• _DOCUMENT SEGMENT_
□ □ □

A more likely, though still partial, explanation for stable happiness among the whole-of-population samples and the downshifters is that people adapt to their circumstances. People who suffer disabling injuries tend to improve their subjective well-being over time (though it is still lower than for the general population), and people who win lotteries lose their initial boost to subjective well-being.14 Societies which experienced strong post-war growth had the equivalent of a lottery win, but high income is now factored in as 'normal'. The most recent cross-national research on this indicates that out of 21 countries, seven showed a statistically significant happiness correlation with economic growth, one showed a negative correlation, and the rest an insignificant relationship.15 The evidence indicates that the happiness benefits of more money in already wealthy countries are modest, but not non-existent.

Money and the good things in life
Hamilton's warnings against 'obsessive materialism' are not without foundation. There is strong evidence, some of which he cites, that people who pursue extrinsic goals like wealth or status are not as happy as those who pursue intrinsic goals like social relationships or 'personal growth' (pp.36-40). From this correct starting point, Hamilton confuses accumulation of material goods with materialist attitudes that drive out other sources of well-being. Hamilton, like many before him, believes that market societies encourage the kind of instrumental thinking needed for pursuing extrinsic goals, thereby crowding out intrinsic goals. In one passage, he says that 'consumption and materialism tend to drive out religion, and the more a society emphasises material pursuits and extrinsic motivations as the path to a happy life, the less validity it attaches to the pursuit of meaning. . . ' (p.52). Elsewhere in Growth Fetish, he says that the 'rationality of the market constantly impels us to see the world in this way' (p.195).

□ □ □

• _DATA FOR PROCESSING_
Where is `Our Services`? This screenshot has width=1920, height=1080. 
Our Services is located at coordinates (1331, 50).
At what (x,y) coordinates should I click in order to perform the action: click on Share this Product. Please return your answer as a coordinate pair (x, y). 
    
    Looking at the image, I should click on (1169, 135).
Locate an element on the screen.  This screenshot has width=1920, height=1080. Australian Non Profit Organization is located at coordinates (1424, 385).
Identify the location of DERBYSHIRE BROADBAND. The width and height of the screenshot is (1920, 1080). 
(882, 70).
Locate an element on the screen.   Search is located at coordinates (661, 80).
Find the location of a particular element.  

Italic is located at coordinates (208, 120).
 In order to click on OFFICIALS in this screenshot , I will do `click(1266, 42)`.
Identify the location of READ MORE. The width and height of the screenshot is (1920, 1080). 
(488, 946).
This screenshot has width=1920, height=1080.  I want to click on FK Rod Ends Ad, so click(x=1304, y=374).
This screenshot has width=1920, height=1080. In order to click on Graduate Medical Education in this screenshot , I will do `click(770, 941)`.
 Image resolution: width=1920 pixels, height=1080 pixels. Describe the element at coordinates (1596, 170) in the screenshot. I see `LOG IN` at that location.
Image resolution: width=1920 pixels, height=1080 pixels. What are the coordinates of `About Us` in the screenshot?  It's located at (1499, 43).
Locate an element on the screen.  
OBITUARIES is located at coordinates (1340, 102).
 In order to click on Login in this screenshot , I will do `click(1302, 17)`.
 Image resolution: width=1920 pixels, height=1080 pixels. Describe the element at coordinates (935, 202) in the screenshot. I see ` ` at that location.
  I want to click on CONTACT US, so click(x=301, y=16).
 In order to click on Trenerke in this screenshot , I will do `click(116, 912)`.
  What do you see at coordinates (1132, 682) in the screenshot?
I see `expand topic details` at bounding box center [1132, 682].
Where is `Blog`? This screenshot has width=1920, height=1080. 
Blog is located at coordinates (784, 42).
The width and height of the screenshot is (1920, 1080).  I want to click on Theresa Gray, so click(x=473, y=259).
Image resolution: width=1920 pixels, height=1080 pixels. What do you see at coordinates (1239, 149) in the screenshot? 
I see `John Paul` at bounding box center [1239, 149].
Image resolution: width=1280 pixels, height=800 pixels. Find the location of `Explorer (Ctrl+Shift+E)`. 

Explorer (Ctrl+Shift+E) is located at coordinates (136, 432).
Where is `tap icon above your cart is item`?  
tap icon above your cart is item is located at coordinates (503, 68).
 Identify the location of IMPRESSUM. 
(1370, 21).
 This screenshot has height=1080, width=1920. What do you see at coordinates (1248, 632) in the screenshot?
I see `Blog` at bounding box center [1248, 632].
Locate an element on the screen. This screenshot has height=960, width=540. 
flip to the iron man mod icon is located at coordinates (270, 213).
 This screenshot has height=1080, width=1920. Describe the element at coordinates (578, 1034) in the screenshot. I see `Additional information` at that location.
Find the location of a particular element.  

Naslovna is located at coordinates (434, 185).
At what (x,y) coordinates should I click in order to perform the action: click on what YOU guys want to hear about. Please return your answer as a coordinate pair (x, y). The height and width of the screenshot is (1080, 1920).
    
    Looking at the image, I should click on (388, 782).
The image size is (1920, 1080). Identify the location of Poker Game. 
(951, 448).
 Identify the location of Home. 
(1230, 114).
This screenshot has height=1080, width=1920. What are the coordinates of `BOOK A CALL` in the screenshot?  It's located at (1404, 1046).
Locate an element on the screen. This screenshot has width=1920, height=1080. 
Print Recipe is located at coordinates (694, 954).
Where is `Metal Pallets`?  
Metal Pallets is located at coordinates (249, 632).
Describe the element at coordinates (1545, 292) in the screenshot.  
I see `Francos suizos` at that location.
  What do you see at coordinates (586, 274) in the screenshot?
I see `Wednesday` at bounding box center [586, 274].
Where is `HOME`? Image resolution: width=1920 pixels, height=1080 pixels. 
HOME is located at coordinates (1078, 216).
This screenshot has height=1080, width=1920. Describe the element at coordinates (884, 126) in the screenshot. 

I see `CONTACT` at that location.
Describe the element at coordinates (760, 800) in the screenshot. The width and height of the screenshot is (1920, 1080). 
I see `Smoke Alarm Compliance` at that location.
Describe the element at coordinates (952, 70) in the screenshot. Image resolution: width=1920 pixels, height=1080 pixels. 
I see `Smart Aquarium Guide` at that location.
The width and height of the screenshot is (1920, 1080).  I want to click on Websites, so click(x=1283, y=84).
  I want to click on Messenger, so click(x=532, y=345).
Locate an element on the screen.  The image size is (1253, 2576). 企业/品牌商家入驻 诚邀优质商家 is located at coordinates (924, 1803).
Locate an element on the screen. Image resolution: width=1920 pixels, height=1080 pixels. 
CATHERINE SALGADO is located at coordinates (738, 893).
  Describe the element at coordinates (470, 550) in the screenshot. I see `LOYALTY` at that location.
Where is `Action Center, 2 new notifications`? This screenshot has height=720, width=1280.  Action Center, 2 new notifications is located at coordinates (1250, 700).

□ □ □

• _TO BE DONE_
a – According to the excerpt, how many of the 21 countries in the most recent cross-national research showed a statistically significant happiness correlation with economic growth?
b – Format the lines of the entries starting at the line that contains "is (1080, 1920)." and ending at the line that contains "Looking at the image, I should click on (388, 782)." as a Markdown table with the columns Row and Entry line, omitting blank lines.
The excerpt and the entries have no connection to each other.

• _SOLVED PROBLEMS_
a – Seven countries.

b –
| Row | Entry line |
|---|---|
| 1 | At what (x,y) coordinates should I click in order to perform the action: click on what YOU guys want to hear about. Please return your answer as a coordinate pair (x, y). The height and width of the screenshot is (1080, 1920). |
| 2 |     Looking at the image, I should click on (388, 782). |